All it takes is a moment.

Do you have those weeks, or even months, where it seems as if nothing can go right? Where everything seems to be going wrong? Where you have to really think to find something positive and sometimes you still can’t? That has been this past week for me. It has been one thing after another. But that isn’t what I want to talk about. I’m pretty sure that everyone has been there. But have you ever had those moments where everything gets completely shifted and in that instant you can breathe again? Tonight was that for me.
A lot has been going on in my life throughout this past week. A lot of changes. A lot of heartache. A lot of rejection. A lot of feeling alone. A lot of not knowing where to turn or what to do. A lot of worrying. And a lot of hopelessness. But tonight that changed.
Tonight I attending Chi Alpha, like I do every Tuesday night, but tonight was different. From the beginning of the service I could tell something was going happen tonight but I had no idea what was to come. During worship we had a moment of waiting on the Lord, students, myself included, flooded the front. We sang the lyrics to Always by SEU Worship. If you haven’t heard that song, you should give it a listen, very powerful. I could feel a tug at my heart but I was hesitant. I had my guard up. But that didn’t stop God from knocking it down.

> **Exercise**
Continue the post about a hard week and a Tuesday night Chi Alpha service, starting after its last sentence.

> **Information provided**
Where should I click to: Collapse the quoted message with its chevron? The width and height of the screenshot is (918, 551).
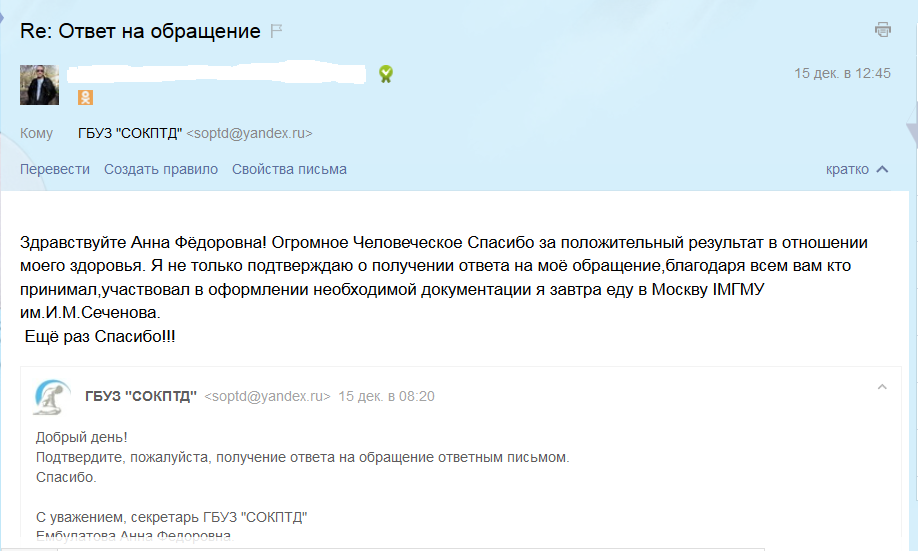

> **Expected output**
The service continued with Brandon Hurst giving a phenomenal message that hit straight home for me. And there was an alter call and I was still feeling this tug on my heart. And so I made my way to the front to one of the female leaders and before I even got 5 feet away our eyes both filled with tears. She already knew most of what was going on and what was weighing so heavy on my heart. And in that moment God got in. He got into my heart. And she began to pray for me and I couldn’t stop the tears from fill my face. She spoke into my life saying that by the end of this week I will be filled with joy and peace and that all these things I’m dealing with will not be so hard anymore. I was overwhelmed by God and His love for me. And reassured that He was there and has been there this whole time.
Then after service I could feel this overwhelming peace and happiness. And as I came home I was talking to a girl who is in my small group and she began to tell me how if it wasn’t for me that she wouldn’t be okay right now, and how she wants to be like me when she grows up, and how I’m like a sister to her. And something I have been really dealing with is not feeling adequate enough to be a small group leader. And that right there is what makes this opportunity so worth it. And it also proves that God has been using me even when I didn’t feel like He was there. Proving once again that He never left me.
In this ONE night God has reassured me of so many things. He has comforted me in the most genuine way. He has loved on me through the people around me. He has filed me with so much joy. He has made me hopeful. He has changed my mindset and my thoughts. And I could not be more thankful that I serve a God who is relevant. A God who is comforting. A God who is persistent. A God who loves me more than I could ever imagine. A God who never gives up on me.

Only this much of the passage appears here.